15 December 2020
Docs call for net zero hospital emissions by 2040
The world is on track for a 3.2°C temperature rise that is “incompatible with current human civilisation” if drastic steps are not taken to reduce emissions, according to a report by Doctors for the Environment Australia.
The report, released this week, focuses on practical steps to reduce the 7% contribution that the healthcare sector makes to Australia’s total carbon emissions.
The report sets an emissions reduction target of 80% by 2030 and 100% by 2040 for the Australian health sector.
It calls for a national body – the “Sustainable Healthcare Unit” – to be established within two years to coordinate this effort, and a “National Net Zero Expert Panel in 2021” to kickstart the planning.
Most of the healthcare sector’s carbon footprint is related to hospitals’ reliance on fossil fuels their supply of energy and pharmaceuticals.
Hospitals contributed 44% of Australia’s total healthcare emissions in 2014-15, while pharmaceuticals contributed 19%, and general practice just 4%.
So, one of the key steps for reducing emissions is to bolster the primary and preventive care, which keeps people out of hospitals, according to the report.
“Present-day hospitals are high resource-consuming, polluting entities,” the report states.
By 2025, hospitals across Australia should be running off 100% renewable electricity, as well as using telemedicine to reduce travel emissions, it says.
Currently, the states and territories have a mix of different emission reduction targets for the health sector, with most setting an aspirational target of net zero CO2 emissions by 2050. (The exception is Tasmania, which achieved this goal in 2018.)

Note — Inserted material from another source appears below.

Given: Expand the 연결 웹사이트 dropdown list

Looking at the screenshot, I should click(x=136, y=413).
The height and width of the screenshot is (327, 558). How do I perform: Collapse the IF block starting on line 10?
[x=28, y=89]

Nine peak medical bodies have declared a climate health emergency to date, including the AMA, Doctors for the Environment Australia, RACP, RACGP, ACCRM, the College of Intensive Care Medicine, the Australian and New Zealand College of Anaesthesia and the Royal Australian and New Zealand College of Psychiatrists.
“Climate change is a health, economic and socio-political emergency,” the report says.
“More intense storms, bushfires and floods, more frequent and severe heatwaves and the spread of infectious disease threaten the foundations of good health, with consequences for patients, the public, and the Australian healthcare system.
“It is incumbent on the healthcare sector to take measures within its own domain to ‘avoid the unmanageable’ and to show leadership in emission reduction efforts.”